INFORMATION:

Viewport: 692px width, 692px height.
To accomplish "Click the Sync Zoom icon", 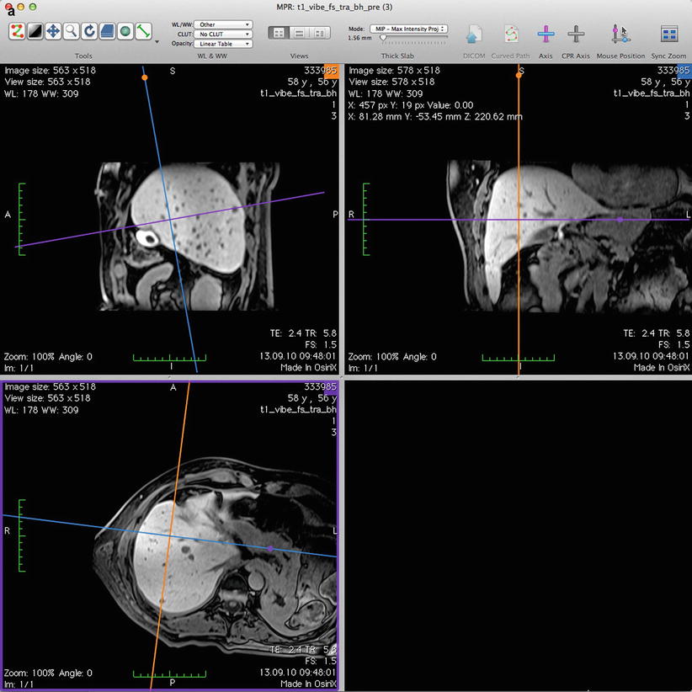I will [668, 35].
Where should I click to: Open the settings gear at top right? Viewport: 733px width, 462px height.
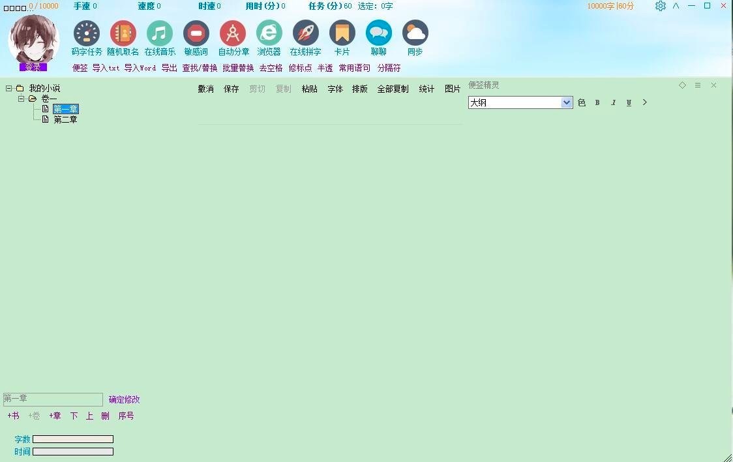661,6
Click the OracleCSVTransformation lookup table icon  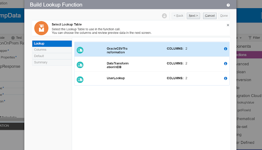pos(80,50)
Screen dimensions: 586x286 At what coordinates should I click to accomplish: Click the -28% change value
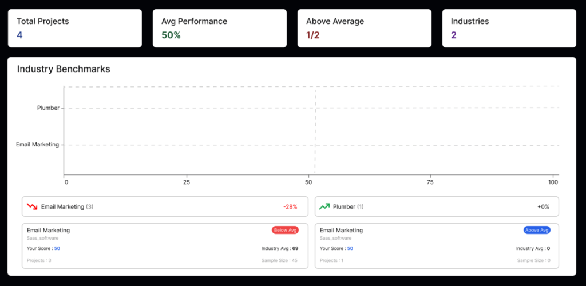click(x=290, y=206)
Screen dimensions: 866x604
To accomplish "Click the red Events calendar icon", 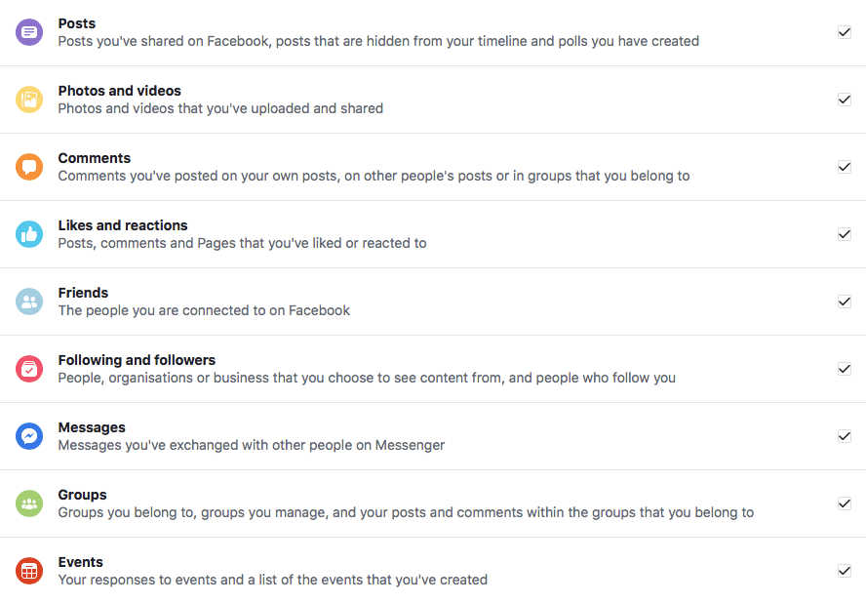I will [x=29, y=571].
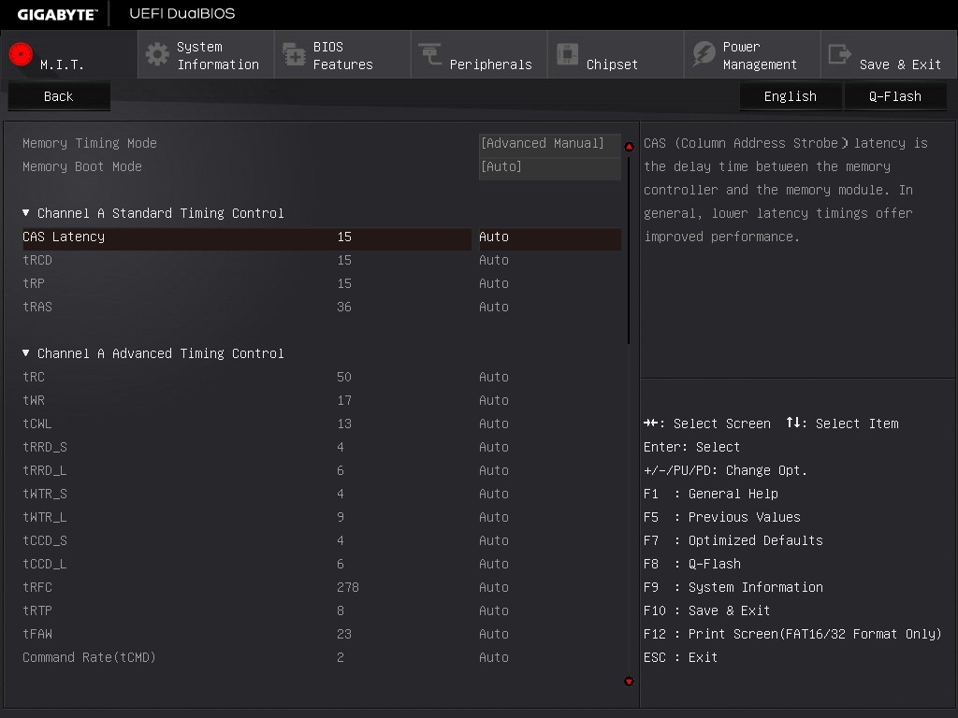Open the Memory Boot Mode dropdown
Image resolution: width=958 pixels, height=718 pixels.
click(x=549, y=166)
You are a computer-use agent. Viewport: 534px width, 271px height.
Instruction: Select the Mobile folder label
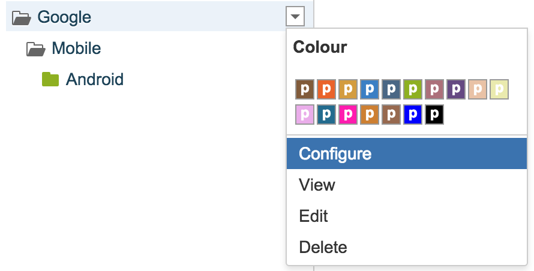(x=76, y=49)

PROBLEM REQUIREMENTS:
An exact copy is needed of the lines running from the one with "You are a computer-use" through the end of the data above, and of those lines only, without pictures.

ANSWER SECTION:
You are a computer-use agent. Viewport: 534px width, 271px height.
Instruction: Select the Mobile folder label
(x=76, y=49)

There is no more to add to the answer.